**Try it**
For the word "第二ひかり幼稚園のホームページ", find each line in the entries where it occurs and copy that line.

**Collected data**
####################

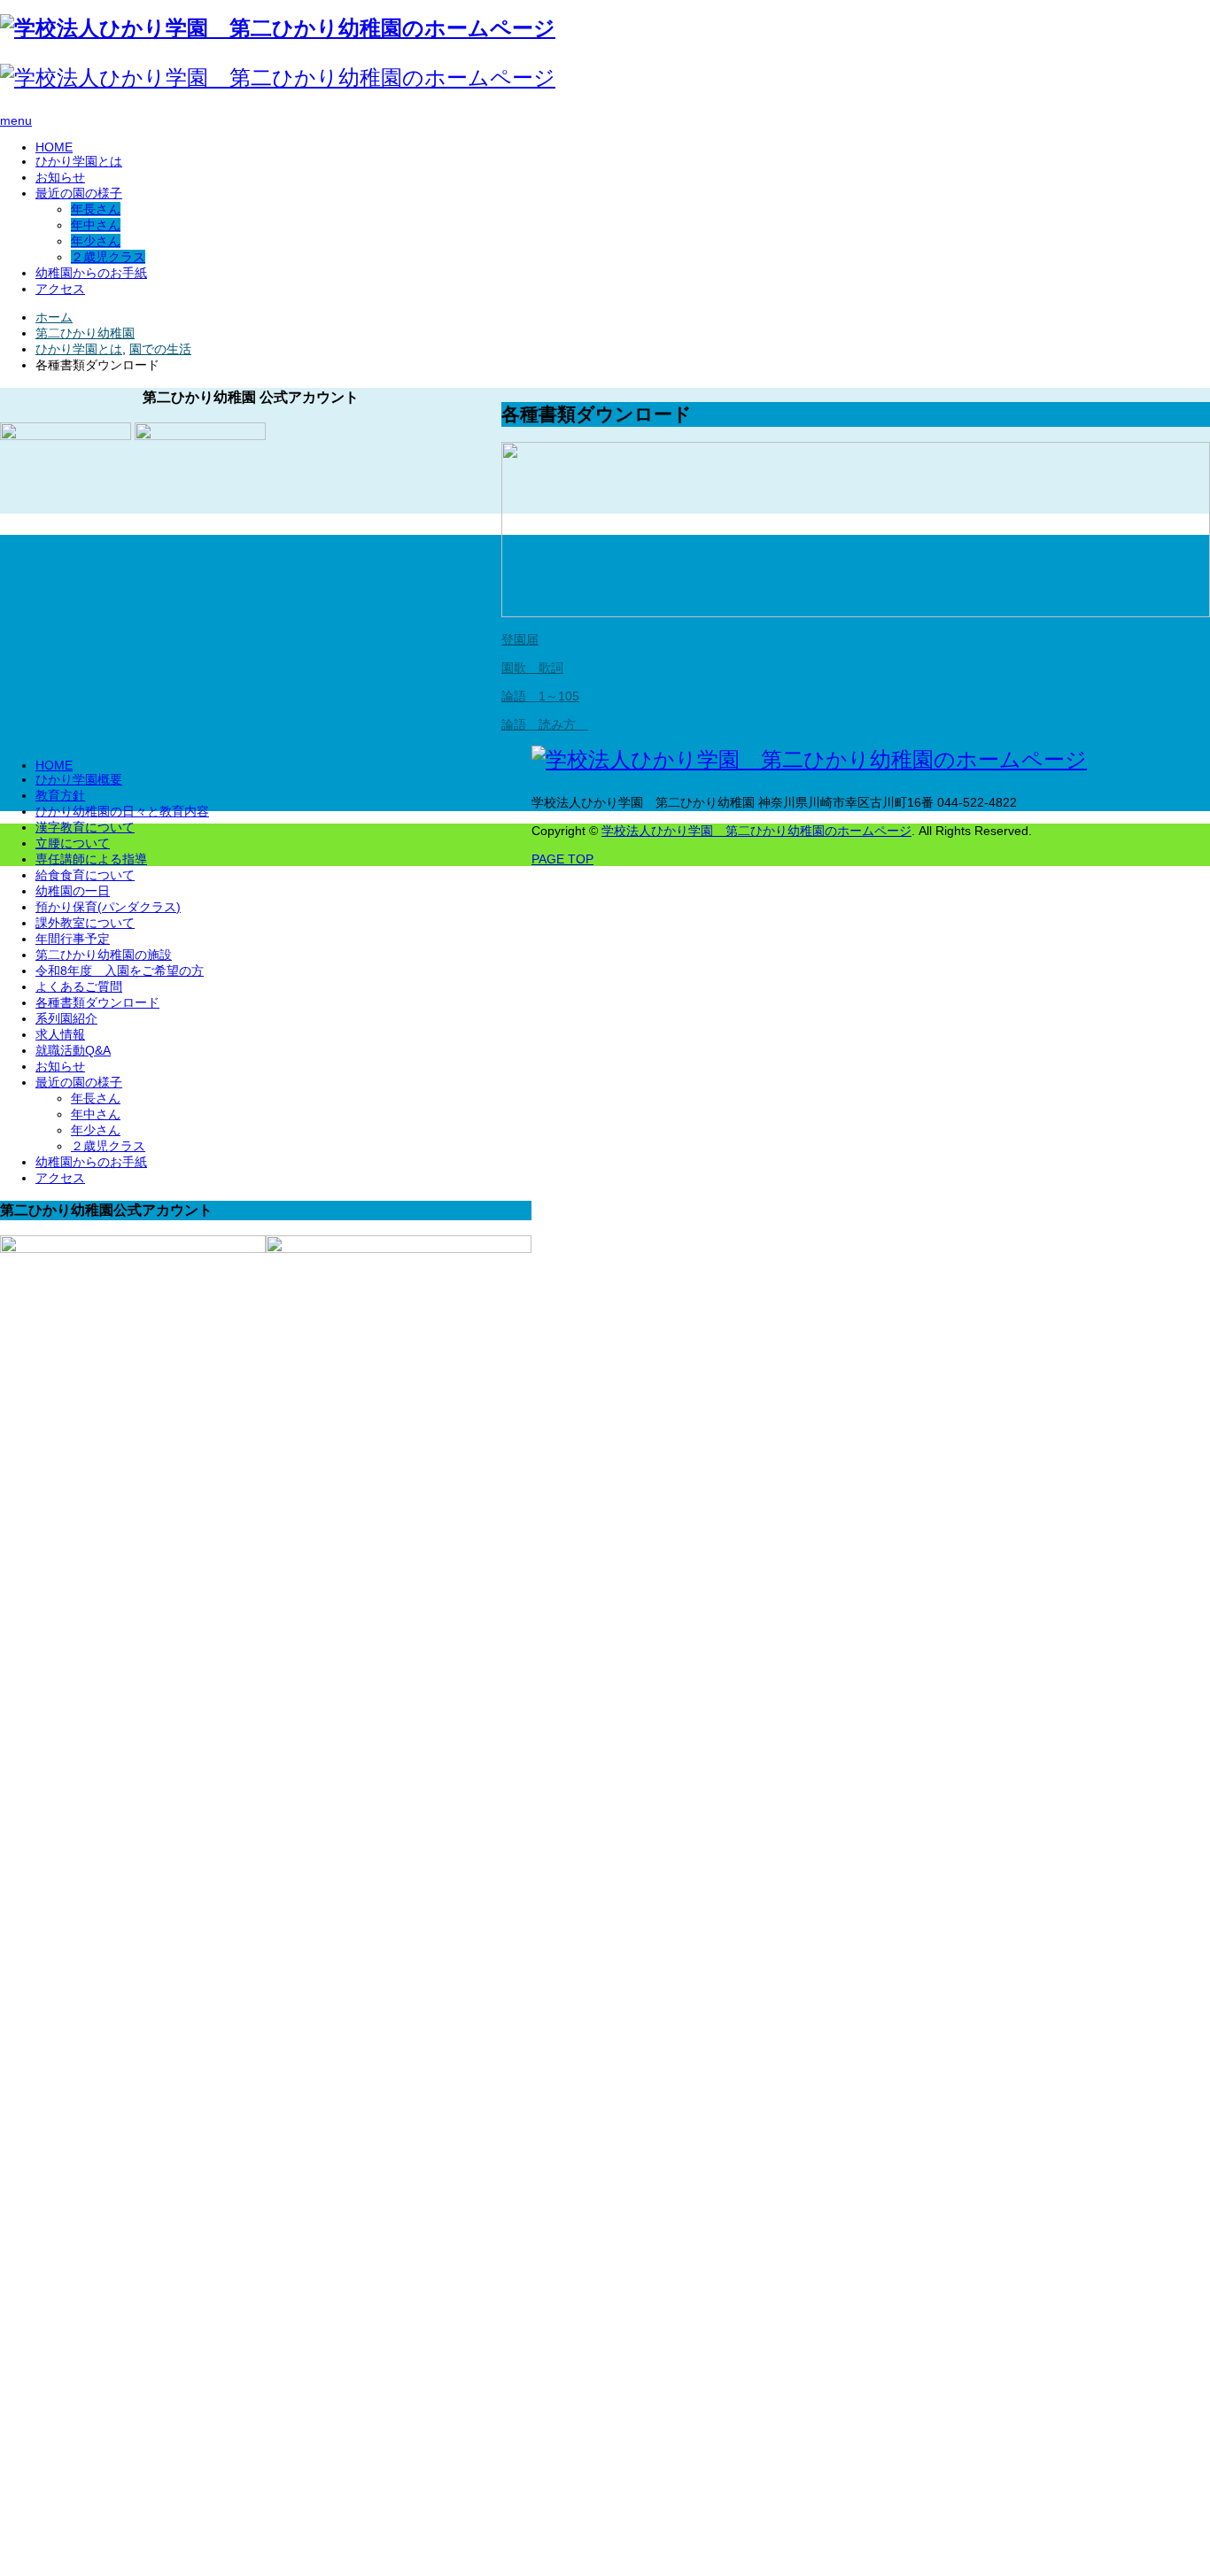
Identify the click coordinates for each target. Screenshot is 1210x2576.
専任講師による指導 (91, 859)
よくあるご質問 (78, 986)
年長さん (95, 209)
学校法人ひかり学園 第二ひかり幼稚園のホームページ (756, 831)
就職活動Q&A (73, 1050)
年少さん (95, 241)
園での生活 (160, 349)
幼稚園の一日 (72, 891)
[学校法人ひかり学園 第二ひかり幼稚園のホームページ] (277, 28)
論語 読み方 (544, 724)
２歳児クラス (108, 257)
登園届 (520, 639)
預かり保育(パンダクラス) (108, 907)
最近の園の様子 (78, 193)
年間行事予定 (72, 939)
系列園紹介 (66, 1018)
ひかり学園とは (78, 161)
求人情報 (60, 1034)
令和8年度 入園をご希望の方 (119, 970)
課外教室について (85, 923)
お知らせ (60, 177)
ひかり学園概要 (78, 779)
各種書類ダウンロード (97, 1002)
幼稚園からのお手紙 (91, 273)
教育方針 (60, 795)
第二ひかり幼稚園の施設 (103, 955)
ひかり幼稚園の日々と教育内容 (122, 811)
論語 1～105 (540, 696)
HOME (54, 147)
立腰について (72, 843)
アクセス (60, 289)
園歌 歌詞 (532, 668)
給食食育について (85, 875)
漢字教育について (85, 827)
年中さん (95, 225)
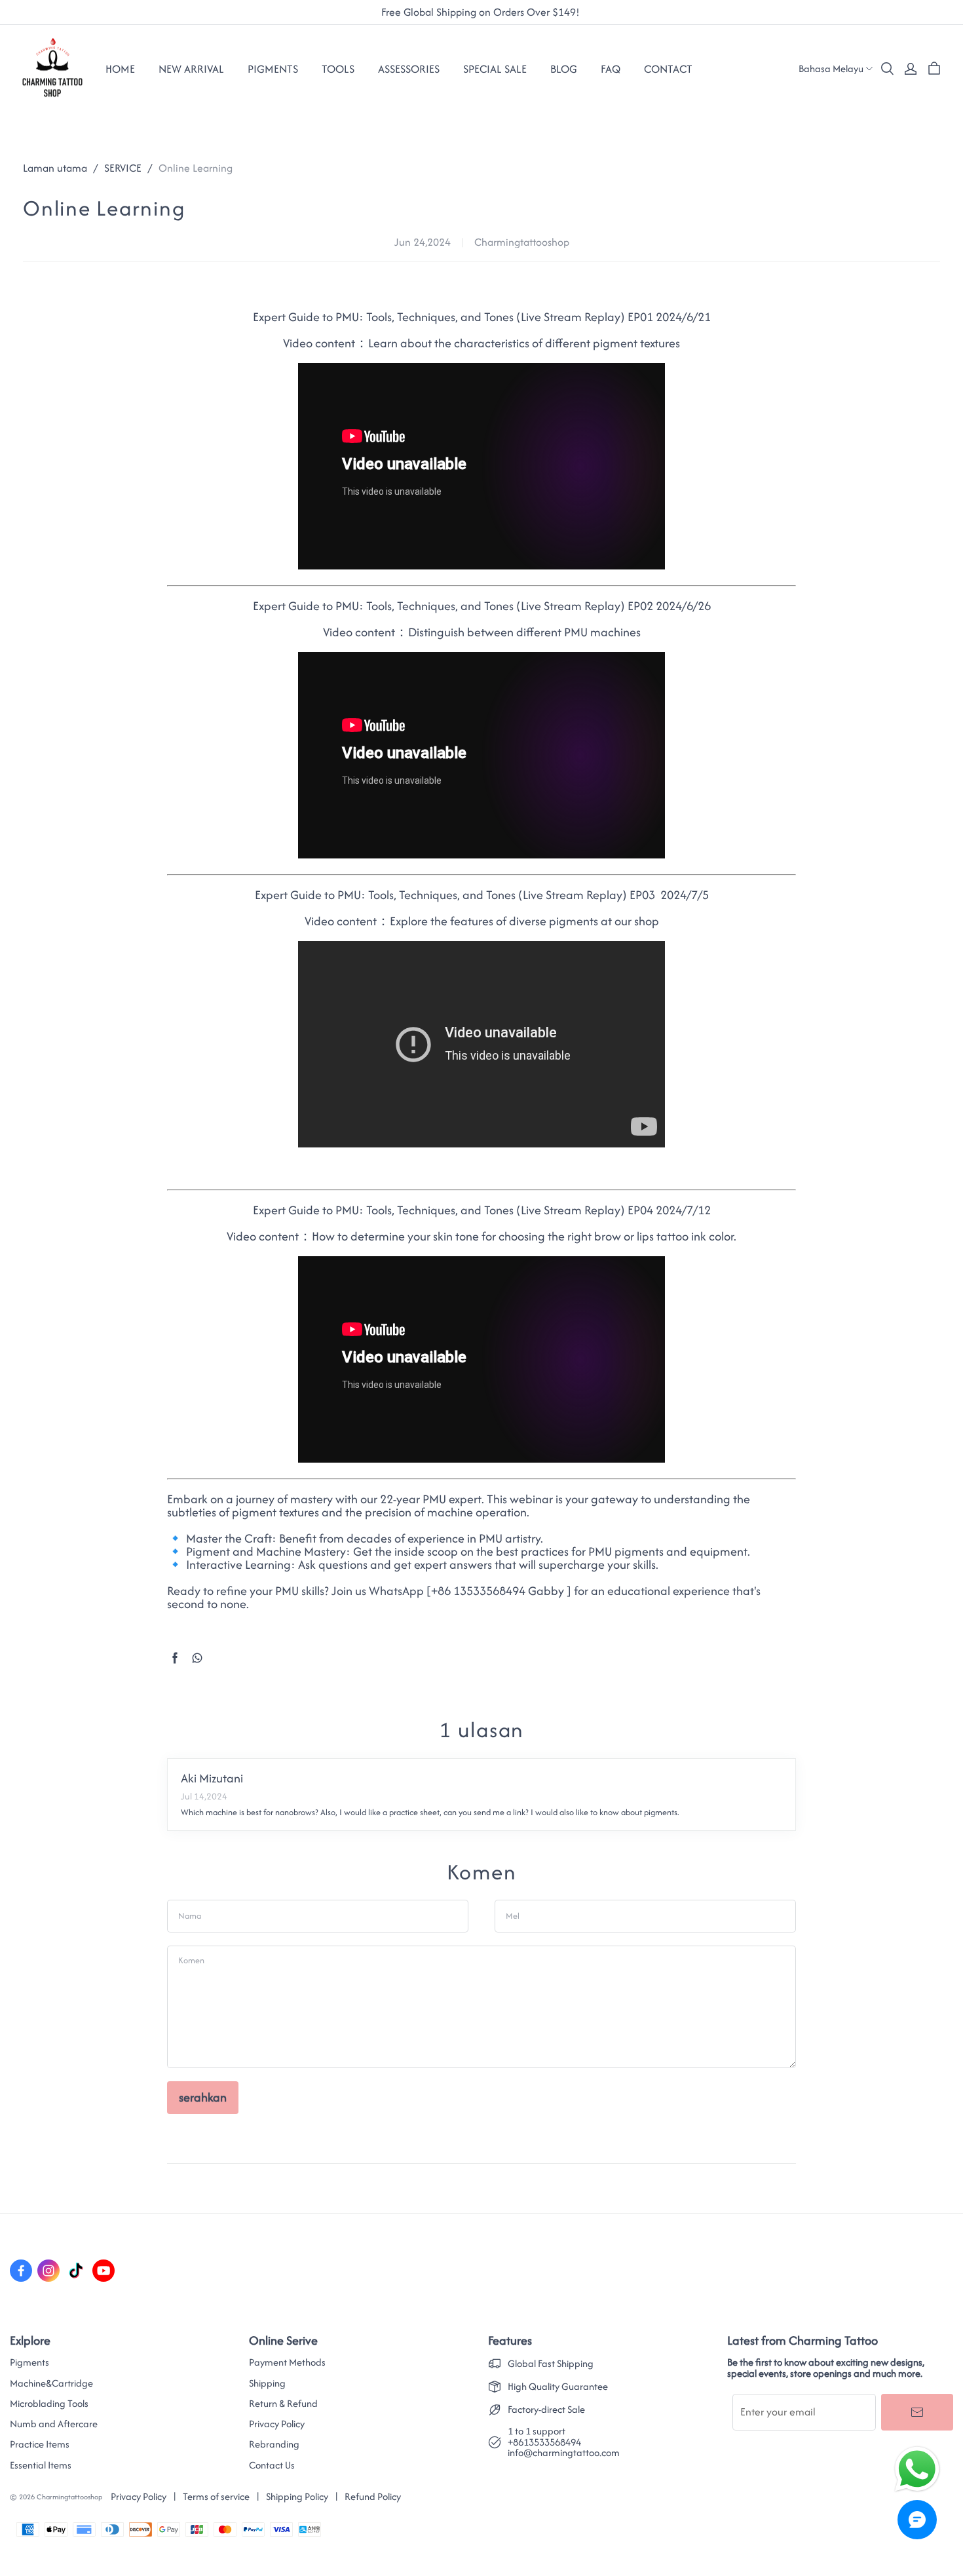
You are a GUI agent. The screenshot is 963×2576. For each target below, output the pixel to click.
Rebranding (274, 2444)
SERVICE (123, 168)
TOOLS (338, 69)
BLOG (563, 69)
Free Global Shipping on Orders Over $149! (481, 12)
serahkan (203, 2097)
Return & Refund (283, 2403)
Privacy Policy (277, 2424)
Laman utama (55, 168)
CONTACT (668, 69)
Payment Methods (287, 2362)
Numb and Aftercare (54, 2424)
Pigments (29, 2362)
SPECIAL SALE (495, 69)
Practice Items (39, 2444)
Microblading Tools (49, 2403)
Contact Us (272, 2465)
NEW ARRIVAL (191, 69)
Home (120, 69)
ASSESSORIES (409, 69)
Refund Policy (373, 2496)
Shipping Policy (297, 2496)
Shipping (267, 2383)
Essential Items (40, 2465)
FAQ (610, 69)
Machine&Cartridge (51, 2383)
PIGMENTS (273, 69)
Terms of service (216, 2496)
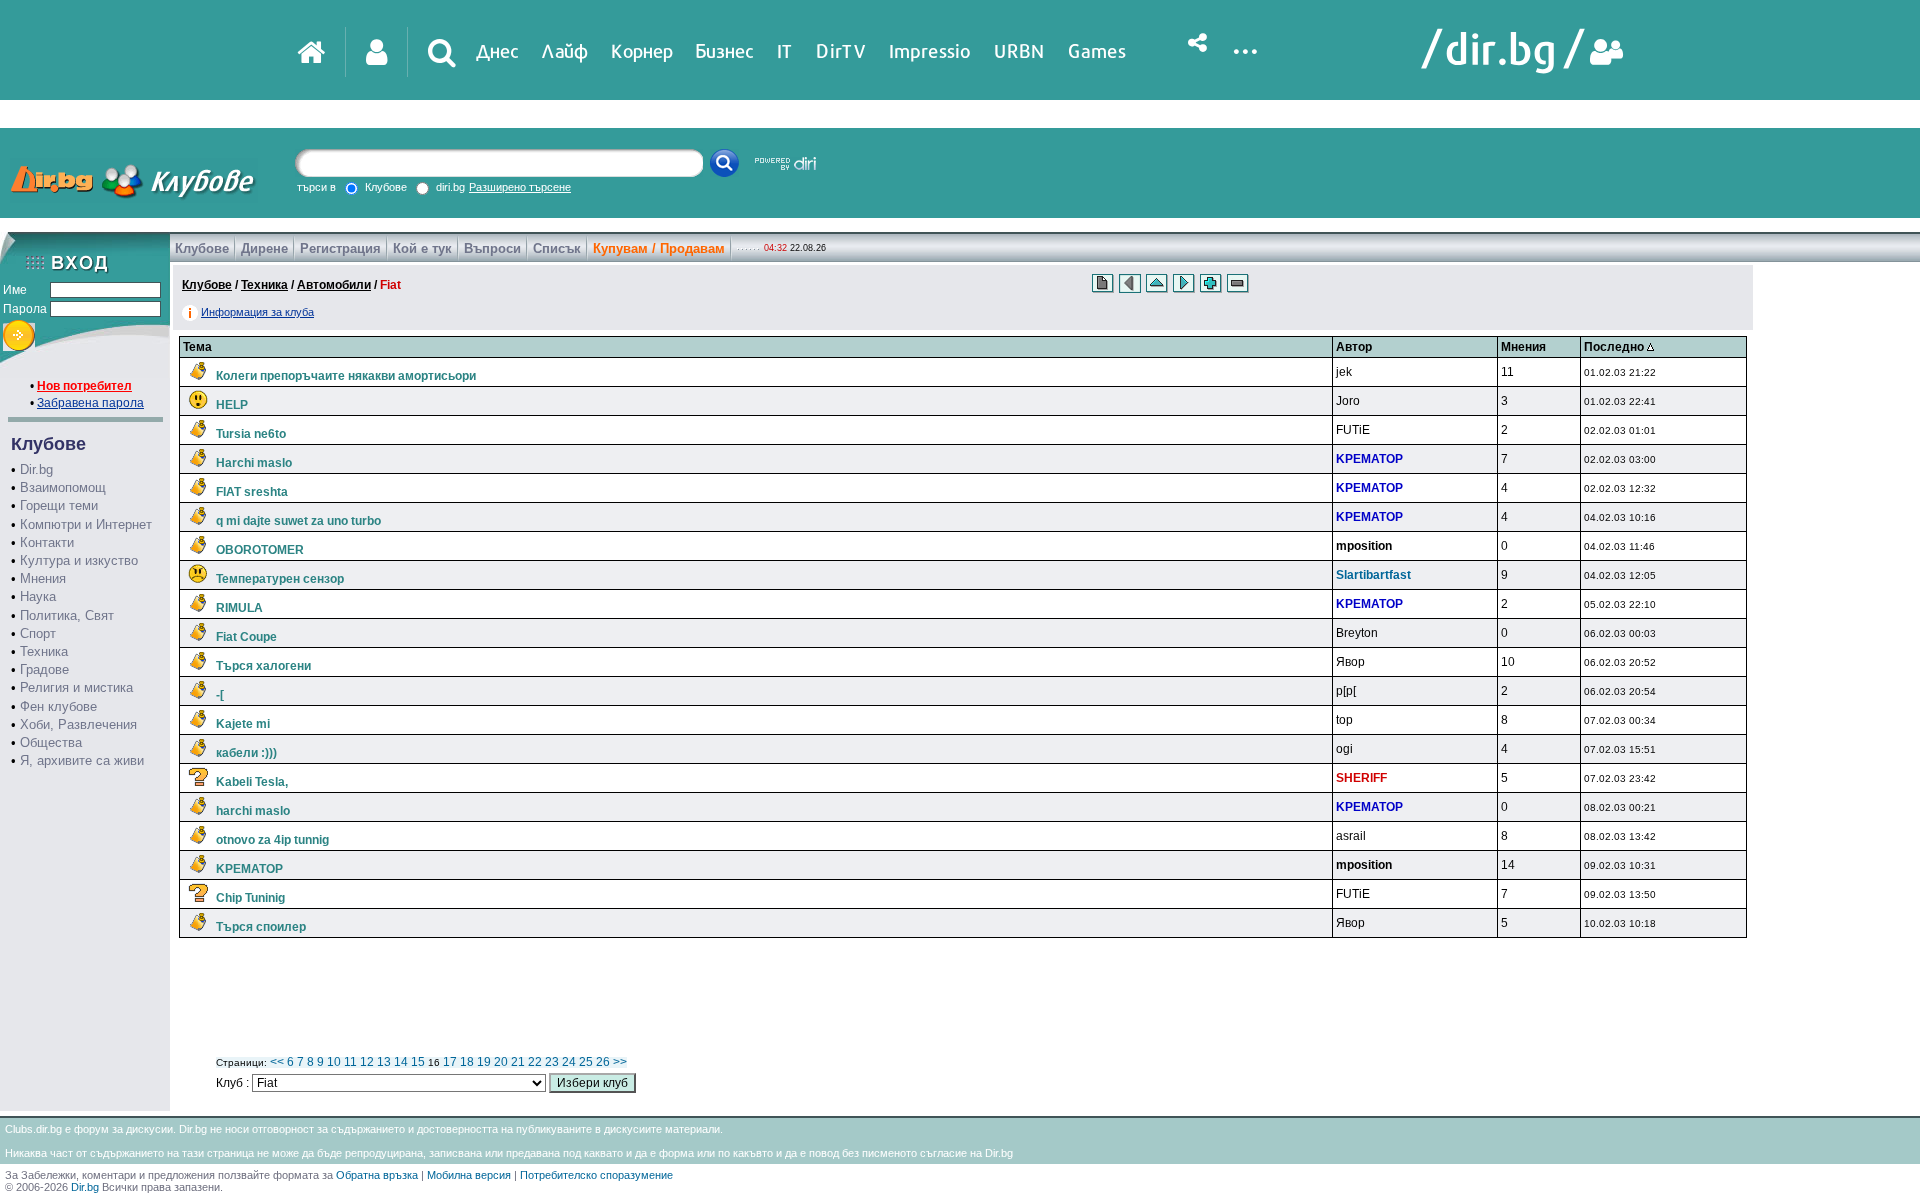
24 (569, 1062)
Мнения (43, 578)
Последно (1615, 347)
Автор (1354, 347)
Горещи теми (59, 505)
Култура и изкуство (79, 560)
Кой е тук (422, 248)
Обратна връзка (377, 1175)
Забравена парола (90, 403)
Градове (44, 669)
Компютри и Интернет (86, 524)
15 (418, 1062)
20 (501, 1062)
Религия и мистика (76, 687)
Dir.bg (36, 469)
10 (334, 1062)
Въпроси (492, 248)
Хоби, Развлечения (78, 724)
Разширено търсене (520, 187)
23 (552, 1062)
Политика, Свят (67, 615)
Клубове (202, 248)
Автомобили (334, 285)
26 (603, 1062)
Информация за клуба (257, 312)
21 (518, 1062)
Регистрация (340, 248)
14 (401, 1062)
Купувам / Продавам (659, 248)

####################

**Task answer**
学校法人ひかり学園 第二ひかり幼稚園のホームページ (756, 831)
[学校法人ひかり学園 第二ひかり幼稚園のホームページ] (277, 28)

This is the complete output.